When I arrived at Fuji Q, the park was under a blanket of snow, and coasters didn’t start opening till 1pm (Though sadly Eejanaika never opened, I got a couple of laps on the rest, plus the minor rides like Fuji Airways, the Naruto dark ride, the hospital, Duncan, the Thomas treasure hunt, rapids etc) But I was impressed how hard they worked to clear snow from the tracks and get rides testing.




At Nagashima, I barely got 1 lap on each coaster (Except Ultra twister because it was closed), and that was relying on express passes, because of silliness like only running 1 side of Arashi (so 4 seats per dispatch!), 1 train/station on Acrobat etc.


The park closed 5:30 but queues shut for SD2000 and Hakugei before 4, so frustratingly only 1 go on each….I sprinted to Acrobat and got a 2nd lap on that at least, using an express pass just before they closed the queue for that one too.
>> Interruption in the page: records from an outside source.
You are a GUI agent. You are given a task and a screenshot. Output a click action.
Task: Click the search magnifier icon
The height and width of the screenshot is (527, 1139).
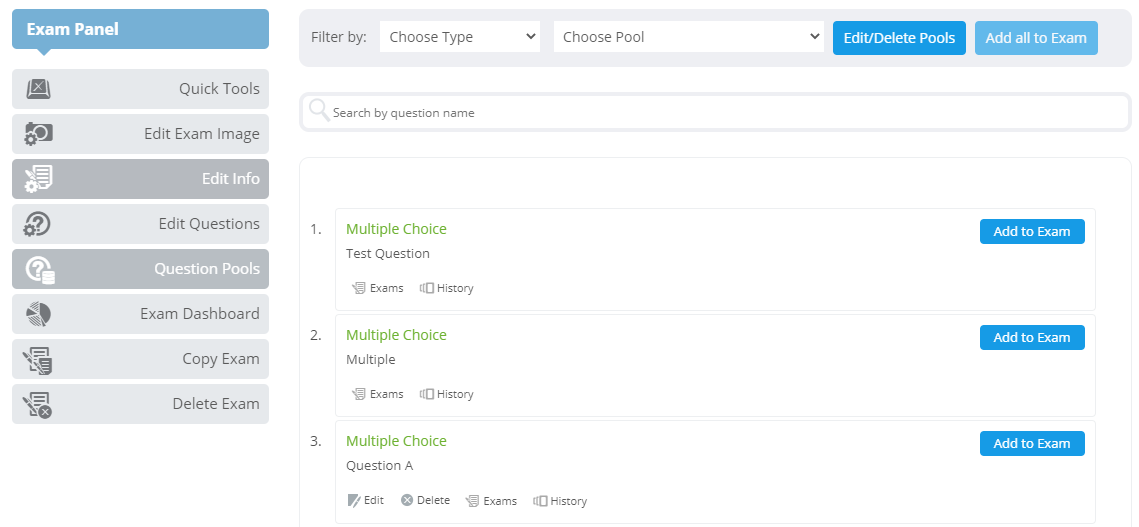[x=319, y=110]
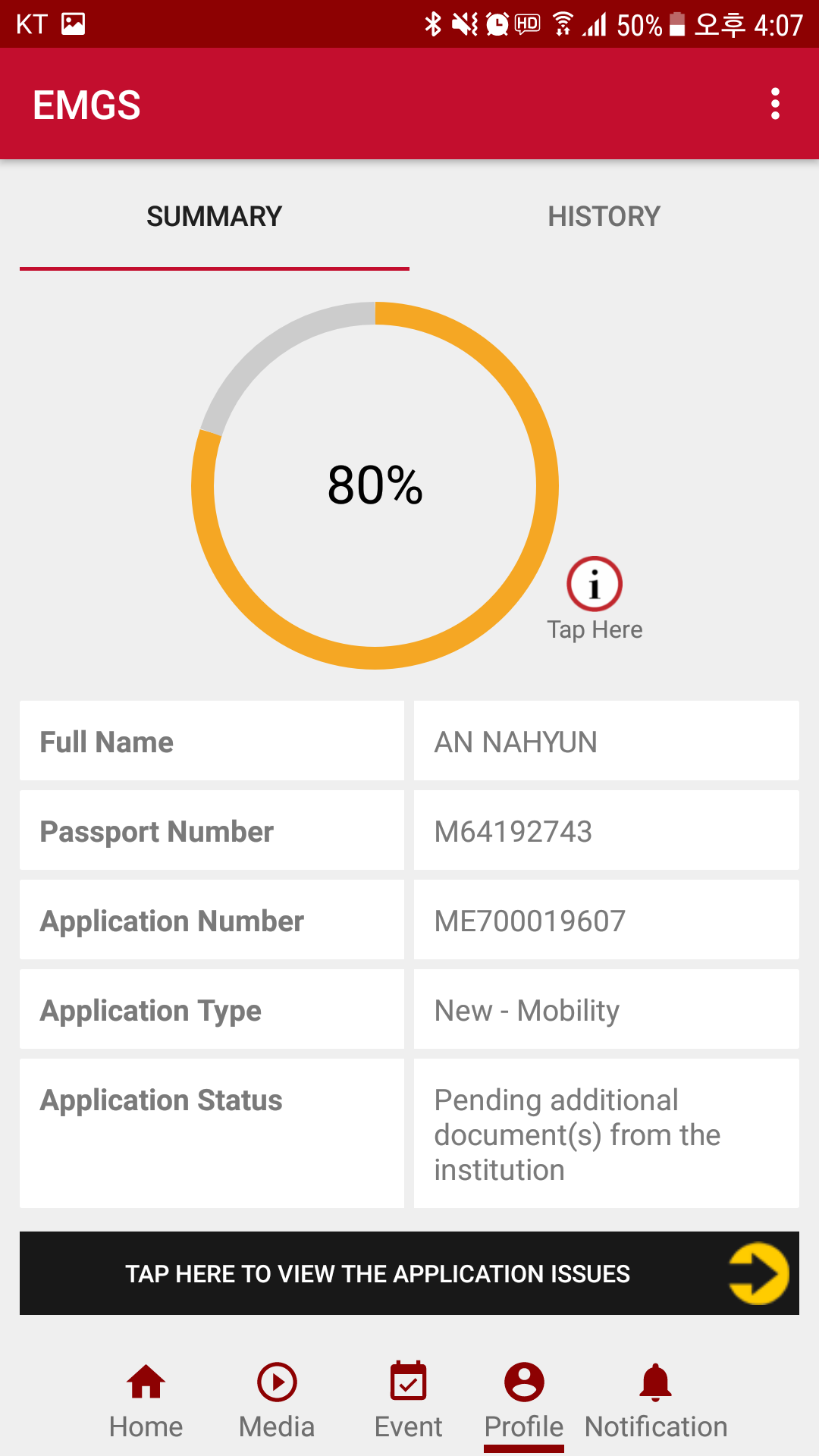The image size is (819, 1456).
Task: Tap the EMGS app title
Action: (x=87, y=105)
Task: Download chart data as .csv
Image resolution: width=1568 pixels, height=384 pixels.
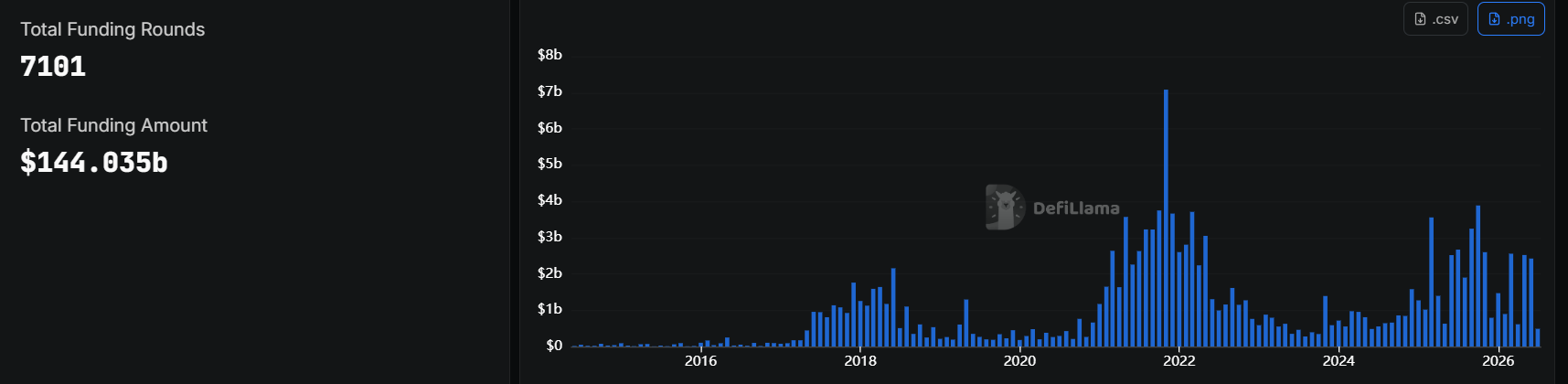Action: point(1435,19)
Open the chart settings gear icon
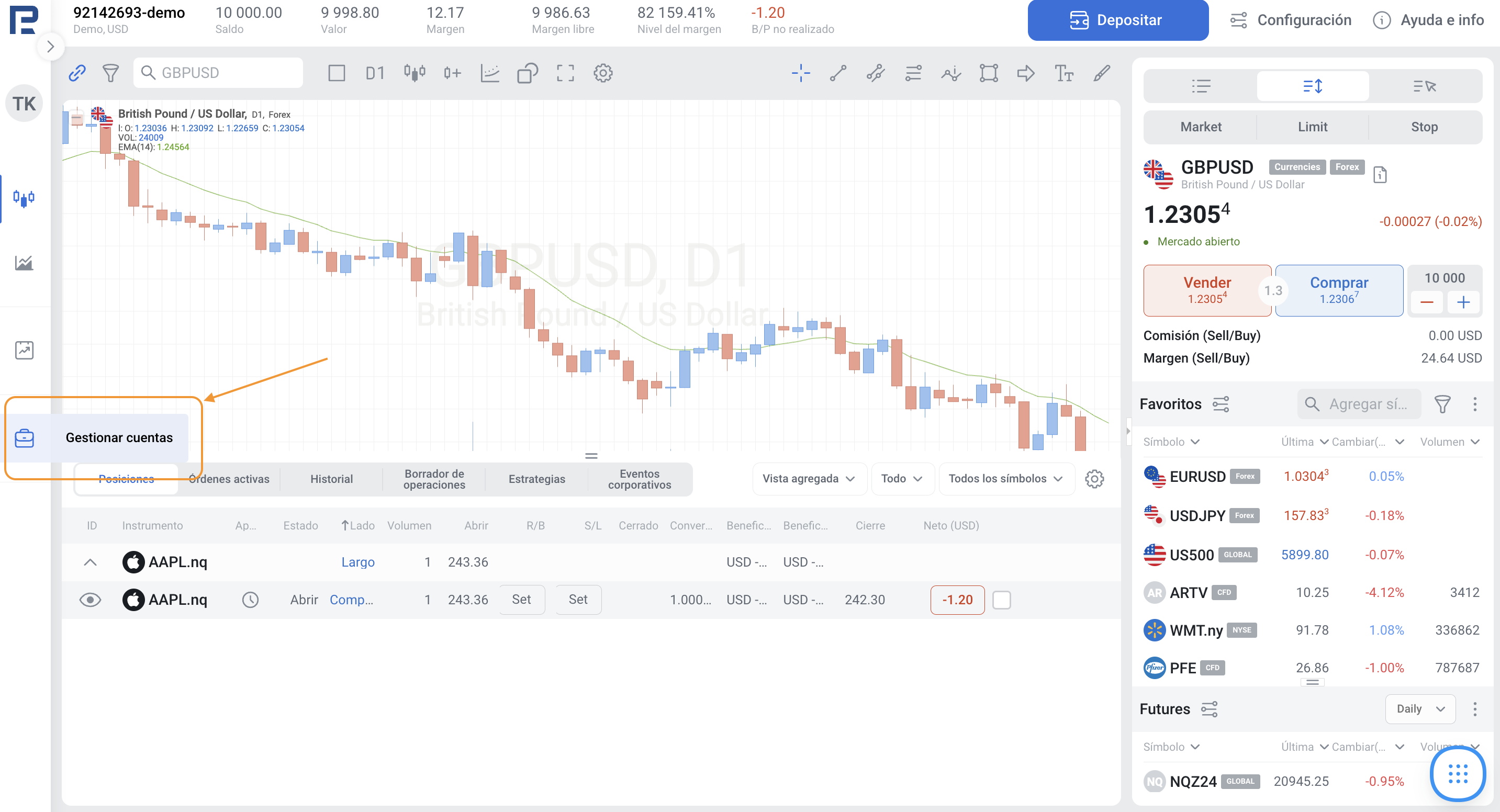 (x=603, y=73)
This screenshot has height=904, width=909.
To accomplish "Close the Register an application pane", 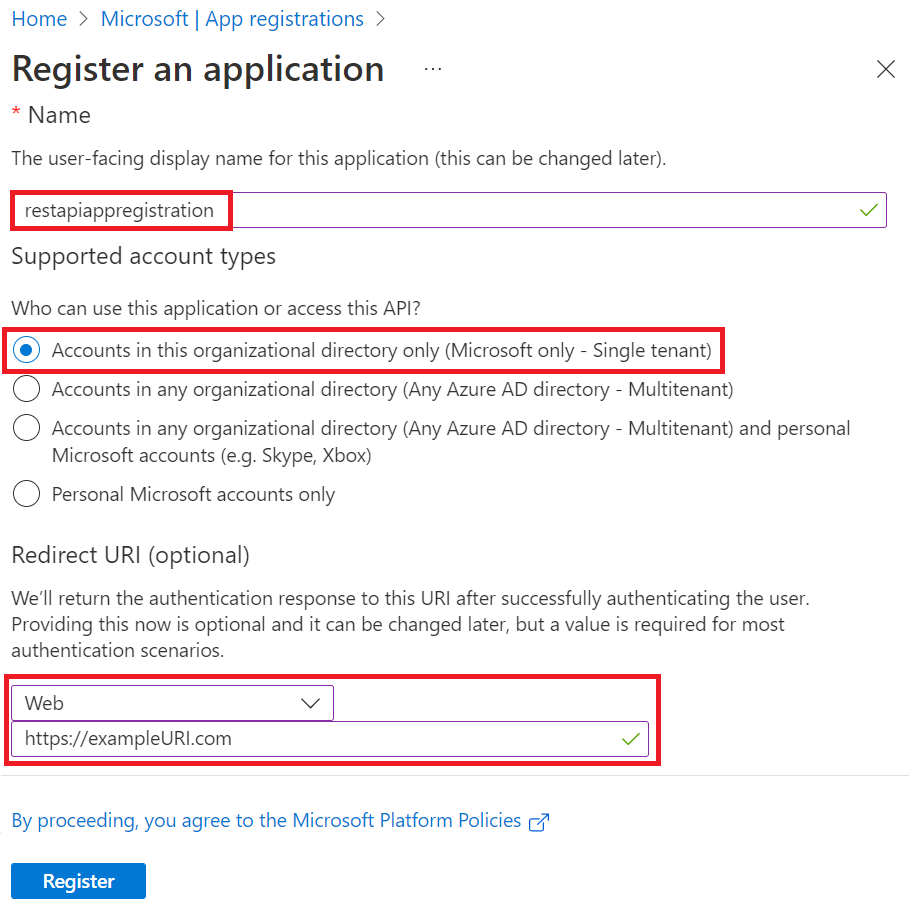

On the other coasters, ops were slow, eg on the Corkscrew, the op would get in a couple of people, they’d deposit their items, take their seats, then the next couple of people would follow and so on. So what looked like a 10 min wait ended up being 30.




The park, was alright, tidy and good rides, but the staff seemed lethargic.




Surpisingly, outside of Disney and Universal, I thought the quickest and most courteous ops were at Legoland Japan!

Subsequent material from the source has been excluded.